いわゆる公開鍵暗号には大きく2種類の意味があります。 一つは「公開鍵で暗号化して秘密鍵で復号する」という公開鍵暗号です。RSA暗号の説明でよく聞きますね。 英語ではPublic Key Encryption(暗号化)、略してPKEといいます。 「暗号化」を強調するために「公開鍵暗号化」とか「公開鍵暗号方式」などと言われることがあります。

もう一つは「公開情報と秘密情報の組を扱う暗号技術全般を指す」公開鍵暗号です。 英語ではPublic Key Cryptography、略してPKCといいます。暗号化するPKEはPKCの一部です。 PKCには、DH鍵共有や(デジタル)署名が含まれます。

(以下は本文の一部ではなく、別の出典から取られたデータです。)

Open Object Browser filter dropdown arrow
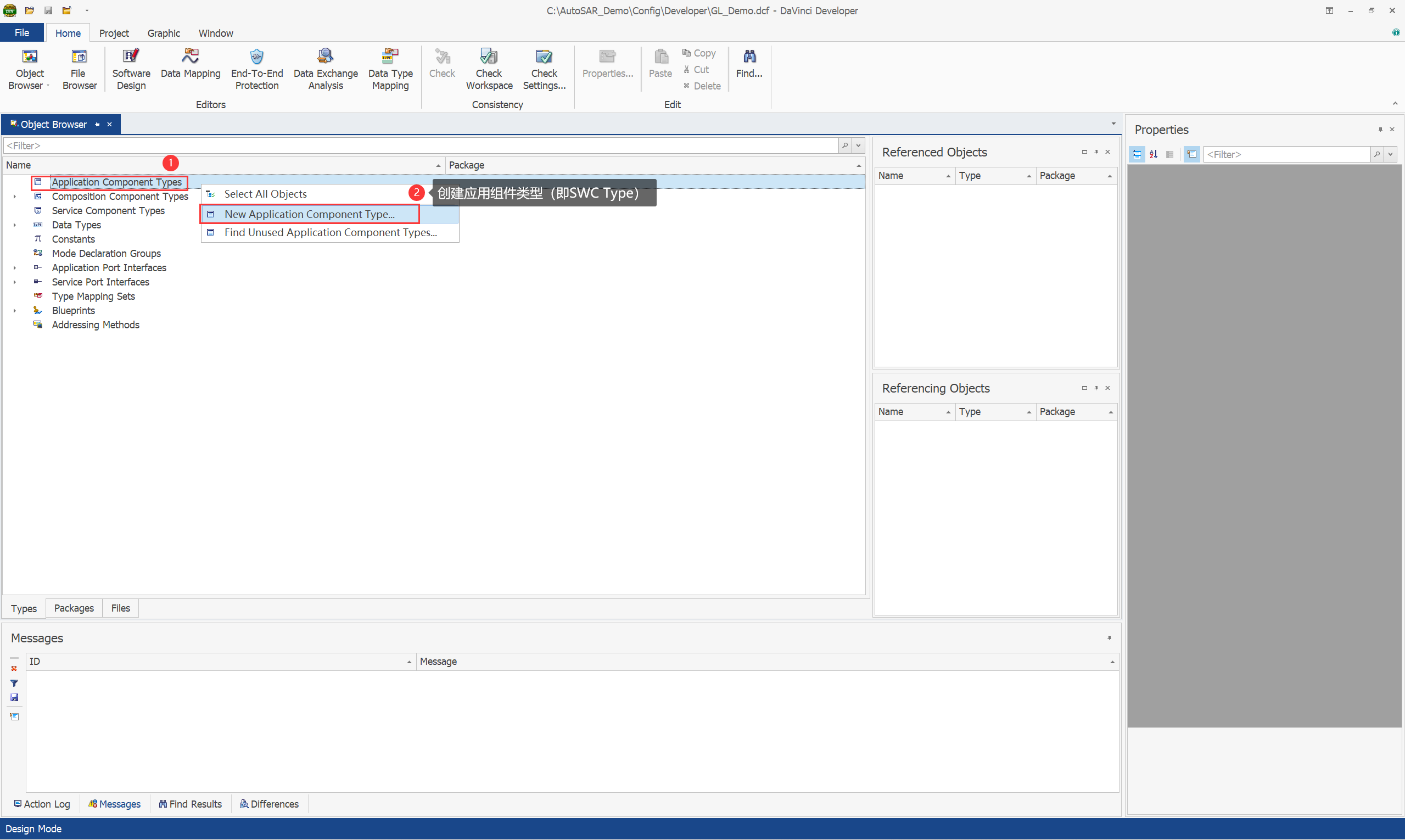The image size is (1405, 840). [x=858, y=146]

英語の「Encryption」と「Cryptography」のどちらも「暗号」と訳されることが多いため、誤解や混乱が生じやすいです。

暗号技術の分類

実はTLSやSSH, FIDO2などの最近の技術でPKEが使われる場面は殆どありません。 RSA暗号の暗号化と復号の関数の形が同じなため誤解しやすいのですが、署名は暗号化とは異なる技術です。

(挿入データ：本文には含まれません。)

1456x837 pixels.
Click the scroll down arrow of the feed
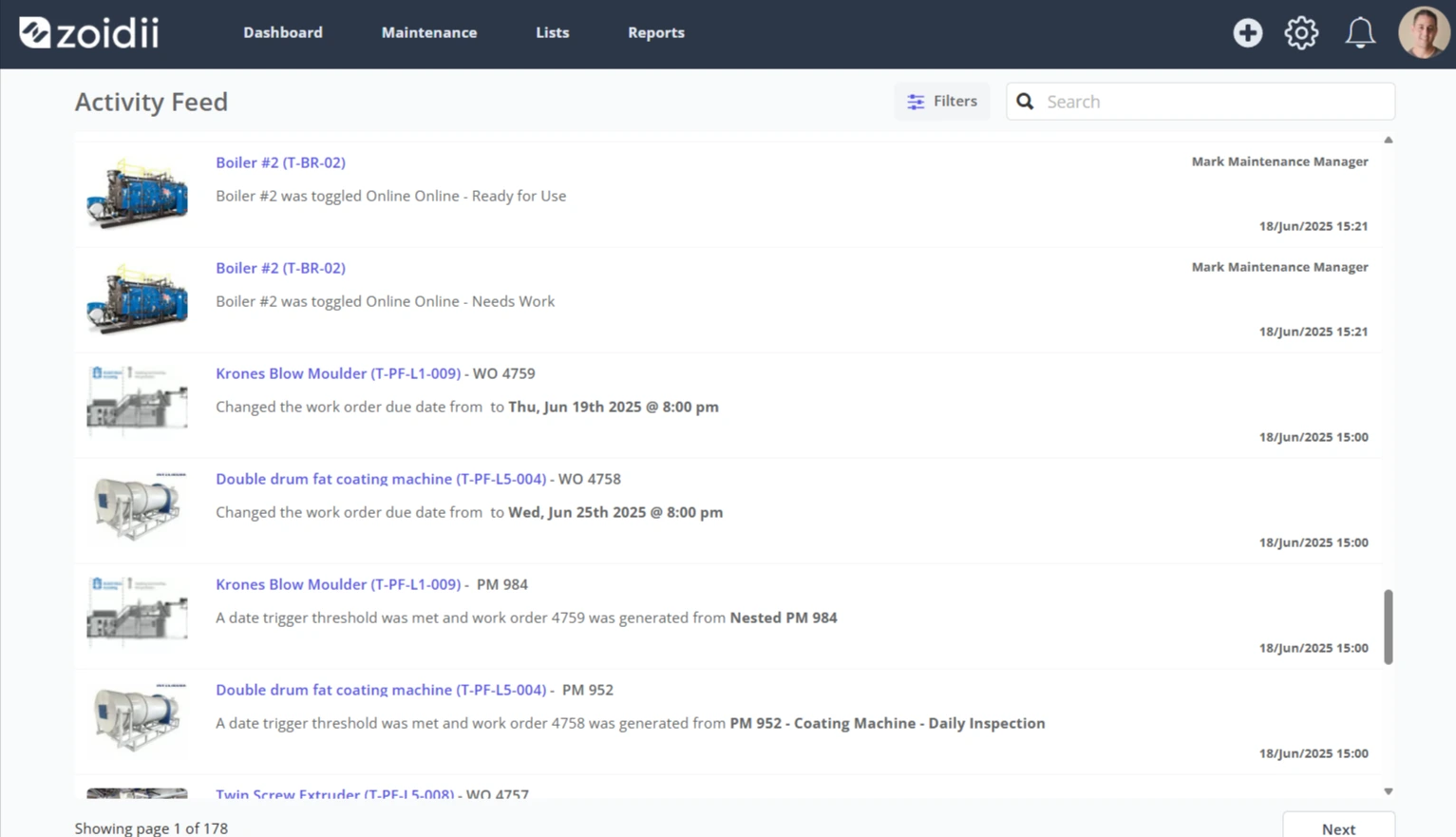point(1388,791)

楕円曲線暗号ECC(Elliptic Curve Cryptography)もPKEではなくPKCの一部であり、TLSやSSHで楕円曲線を暗号化に使うことはありません。

よく見かける暗号技術の関係を図にしてみました。

本やWebサイトの記事を読んでいて「公開鍵暗号」という言葉が出てきたら、 筆者がPKEとPKCのどちらで使っているのか注意深く確認しましょう。 PKEを使って署名の説明をしていたら、大抵の場合、それはおそらく間違いです。

資料の紹介

暗号技術全般について、2021年9月から12月まで基礎的なところを解説した勉強会(暗認本読書会)を開いていました。 そのときに利用した資料や動画へのリンク一覧を示します。

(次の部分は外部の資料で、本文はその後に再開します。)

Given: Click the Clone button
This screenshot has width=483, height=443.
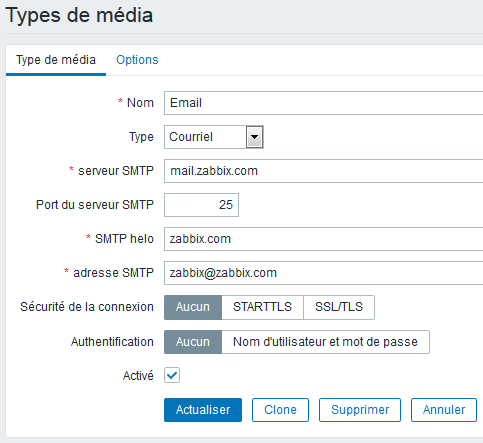Looking at the screenshot, I should (280, 410).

• 読書会1 動画1 : 情報セキュリティ, 暗号, 認証
• 読書会2 動画2 : 古典暗号, アルゴリズム, 安全性, 危殆化
• 読書会3 動画3 : 共通鍵暗号, 排他的論理和, 乱数, ワンタイムパッド, ストリーム暗号
• 読書会4 スライド4 動画4 : ChaCha20, AES, 暗号化モード, XTS-AES, 暗号文の改竄, リプレイ攻撃
• 読書会5 スライド5 動画5 : DH鍵共有, 有限体, 拡大体, 公開鍵暗号, ハイブリッド暗号
• 読書会6 スライド6 動画6 : RSA暗号, 楕円曲線暗号, 中間者攻撃, ハッシュ関数, PBKDF2
• 読書会7 スライド7 動画7 : SHA-2/SHA-3, SHA-1の衝突, MAC, 署名, ECDSA, FIDO, サイドチャネル攻撃
• 読書会8 スライド8 動画8 : 否認防止, タイムスタンプ, ビットコイン, CA, OCSP, CT
• 読書会9 スライド9 動画9 : TLS 1.3, HKDF, 形式手法, AEAD, DNS, DoH, ESNI
• 読書会10 スライド10 動画10 : ECH, HPKE, QUIC, HTTP3, 無線LAN
• 読書会11 スライド11 動画11 : 準同型暗号, MPC, 秘密分散, DKG, ペアリング, BLS署名
• 読書会12 スライド12 動画12 : ゼロ知識証明, 量子コンピュータ, 耐量子計算機暗号
• 読書会13 スライド13 動画13 : 準同型暗号, ゼロ知識証明おかわり

個別の用語について概要を知りたい方は、それぞれのキーワードが書かれた回を参考にしてください。 たとえば署名は「読書会7」、TLS 1.3は「読書会9」のスライドや動画で解説しています。